→ Page excerpt:
* start *

计算机视觉近一年进展综述

2017 年 11 月 25 日 机器学习研究会
计算机视觉近一年进展综述

·Introduction

Computer Vision typically refers to the scientific discipline of giving machines the ability of sight, or perhaps more colourfully, enabling machines to visually analyse their environments and the stimuli within them. This process typically involves the evaluation of an image, images or video. The British Machine Vision Association (BMVA) defines Computer Vision as the automatic extraction, analysis and understanding of useful information from a single image or a sequence of images.[1]

The term understanding provides an interesting counterpoint to an otherwise mechanical definition of vision, one which serves to demonstrate both the significance and complexity of the Computer Vision field. True understanding of our environment is not achieved through visual representations alone. Rather, visual cues travel through the optic nerve to the primary visual cortex and are interpreted by the brain, in a highly stylised sense. The interpretations drawn from this sensory information encompass the near-totality of our natural programming and subjective experiences, i.e. how evolution has wired us to survive and what we learn about the world throughout our lives.

In this respect, vision only relates to the transmission of images for interpretation; whilecomputing said images is more analogous to thought or cognition, drawing on a multitude of the brain’s faculties. Hence, many believe that Computer Vision, a true understanding of visual environments and their contexts, paves the way for future iterations of Strong Artificial Intelligence, due to its cross-domain mastery.

However, put down the pitchforks as we’re still very much in the embryonic stages of this fascinating field. This piece simply aims to shed some light on 2016’s biggest Computer Vision advancements. And hopefully ground some of these advancements in a healthy mix of expected near-term societal-interactions and, where applicable, tongue-in-cheek prognostications of the end of life as we know it.

While our work is always written to be as accessible as possible, sections within this particular piece may be oblique at times due to the subject matter. We do provide rudimentary definitions throughout, however, these only convey a facile understanding of key concepts. In keeping our focus on work produced in 2016, often omissions are made in the interest of brevity.

* end *

→ Data lines:
* start *

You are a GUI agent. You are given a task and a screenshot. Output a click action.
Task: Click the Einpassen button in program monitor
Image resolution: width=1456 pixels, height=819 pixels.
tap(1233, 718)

* end *

→ Given instruction A:
According to the computer vision excerpt, how does the British Machine Vision Association define Computer Vision?
→ Given instruction B:
In the computer vision excerpt, which parts of the body do visual cues travel through or get interpreted by? List them in the order the text gives.

→ Problem solution A:
It defines Computer Vision as the automatic extraction, analysis and understanding of useful information from a single image or a sequence of images.

→ Problem solution B:
1. The optic nerve
2. The primary visual cortex
3. The brain